JMO: SEL VE HEYELANLAR BATI KARADENİZ’DE CAN ALMAYA DEVAM EDİYOR!

13.08.2021

TMMOB Jeoloji Mühendisleri Odası, 10-11 Ağustos 2021 tarihlerinde Batı Karadeniz'de; Sinop, Kastamonu, Samsun ve Bartın'da gerçekleşen sel ve heyelanlara ilişkin olarak 13 Ağustos 2021 tarihinde bir basın açıklaması gerçekleştirdi.

 

 

SEL VE HEYELANLAR BATI KARADENİZ’DE CAN ALMAYA DEVAM EDİYOR!

10-11.08.2021 tarihleri arasında Sinop, Kastamonu, Samsun ve Bartın’da sağanak yağış sonucu meydana gelen taşkınlar ve heyelan sonucunda 13.08.2021 tarihi itibariyle 27 konut vatandaşlarımızın yaşamını yitirdiği, kayıp diye bildirilen vatandaşlarımızın arama çalışmalarının devam ettiği, çok sayıda kişinin yaralandığı, yüzlerce konut ve iş yerinin yıkılarak ağır hasar gördüğü bir afet meydana gelmiştir.
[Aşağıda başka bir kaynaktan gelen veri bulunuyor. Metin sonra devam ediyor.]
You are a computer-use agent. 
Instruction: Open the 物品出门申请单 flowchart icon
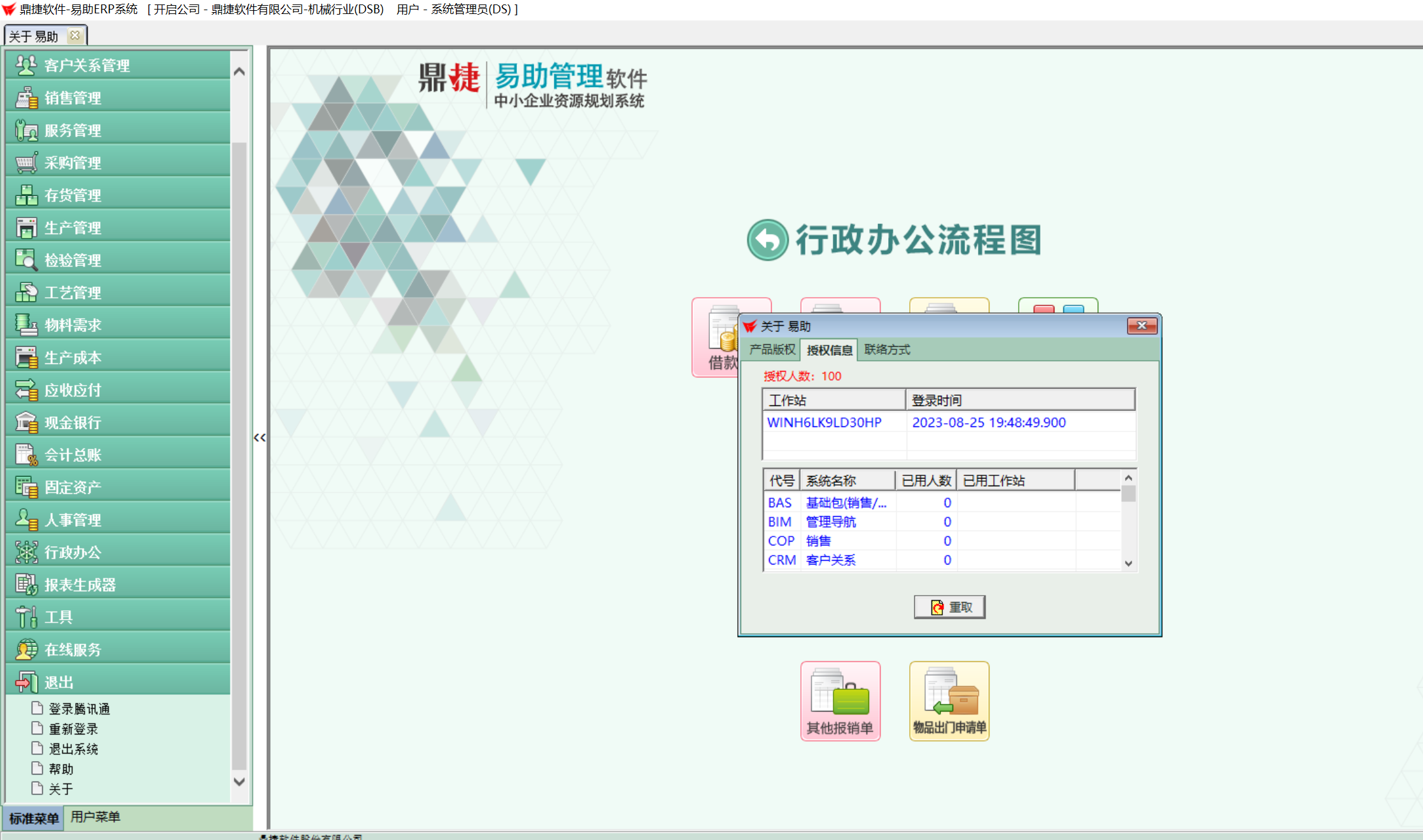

Öncelikle yaşamını yitiren vatandaşlarımız için başsağlığı diliyor, yaralı ve evleri hasar gören vatandaşlarımıza ise geçmiş olsun dileklerimizi iletiyoruz.

Son günlerde başta Antalya, Muğla, Aydın olmak üzere ülkenin birçok noktasında yaşanan orman yangınları, başta Karadeniz bölgemiz olmak üzere birçok kentimizde görülen sel baskını ve heyelanlar sonucunda onlarca vatandaşımız yaşamını yitirmiş, çok sayıda vatandaşımız yaralanmış, binlerce yapı yanmış, yıkılmış veya ağır hasar görmüş, ülkemizin ciğerleri niteliğindeki yüzbinlerce hektarlık orman ve tarım alanı yanmış, konut ve araziler sel, taşkın veya heyelandan etkilenerek kullanılmaz hale gelmiştir. Yaşananlar bizlere bir kez daha göstermektedir ki ülkemiz;  “depremler, sel, heyelan, çığ düşmesi, tsunami, gibi jeolojik ve hidrolojik afetlerden, yeraltı ve yerüstü yangın afetine, covid-19, Marmara denizinde yaşanan müsilaj gibi biyolojik afetlerden, kuraklık, fırtına, aşırı sıcaklık gibi meteorolojik afetlere” kadar yani “Doğa Kaynaklı Afetlere” karşı savunmasız durumdadır.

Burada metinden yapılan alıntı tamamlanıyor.